Add sanitization to parseFilename function #215

ozcodex · 2019-09-18T18:59:09Z

When a form is sent with a file whose name contains special characters, this name is not encoded, the match function is not able to resolve the header value and returns null, causing the file not to be interpreted correctly. By removing the special characters (sanitize the value) the function continues to work correctly.

ozcodex · 2019-09-18T19:09:26Z

This also can be solved encoding the filename before runing the match function instead of removing the special characters.

dougwilson

Thank you for your contribution!

I'm not sure I understand what you're saying is an issue here. Ideally this module is presenting you with the actual file name as specified by the client. Stripping characters the client supplied is not a typical design goal. Maybe it would help if you can explain what the issue is that you are encountering is and maybe an example of the issue we can run and see?

The PR itself would at minimum need at least one test to validate the behavior to land, of course. But I am just noting this, because I still don't understand the motivation of the change, as on the surface it seems incorrect, so probably start with the explanation of the issue you are having and code to demonstrate the issue to help drive the next step.

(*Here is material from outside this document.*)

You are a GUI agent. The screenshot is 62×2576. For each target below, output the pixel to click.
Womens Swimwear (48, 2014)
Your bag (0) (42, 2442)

ozcodex · 2019-09-18T19:54:32Z

Yep, of course, here is a brief explanation:

I have a file, the name of this file contains a unicode character (in this case U+2028)
I have a form, this form is sent by POST using "multipart/form-data" to a backend in express.
When i send a regular file, the middleware puts my file in req.files and everything works well.
When i send my file with the unicode char, the middleware puts the content of the file (binary) as a input field in req.body

I was tracing the bug for at least 1 week, and discover this is what I discover:

The function onParseHeadersEnd (index.js:489) do a comparison against the property "filename" of the object self.destStream to determine if the current data is a file or a field.
The reason why the filename is null even if the file have a name is because the method match in the function parseFilename (index:771) is returning null
I tryed the regular expression outside (regex101.com), and recognize the filename in the header even with the special character, so the problem is not with the regular expression.
I tryed to sanitize (removing special characters) from the header before parse the file name and everyting worked as expected.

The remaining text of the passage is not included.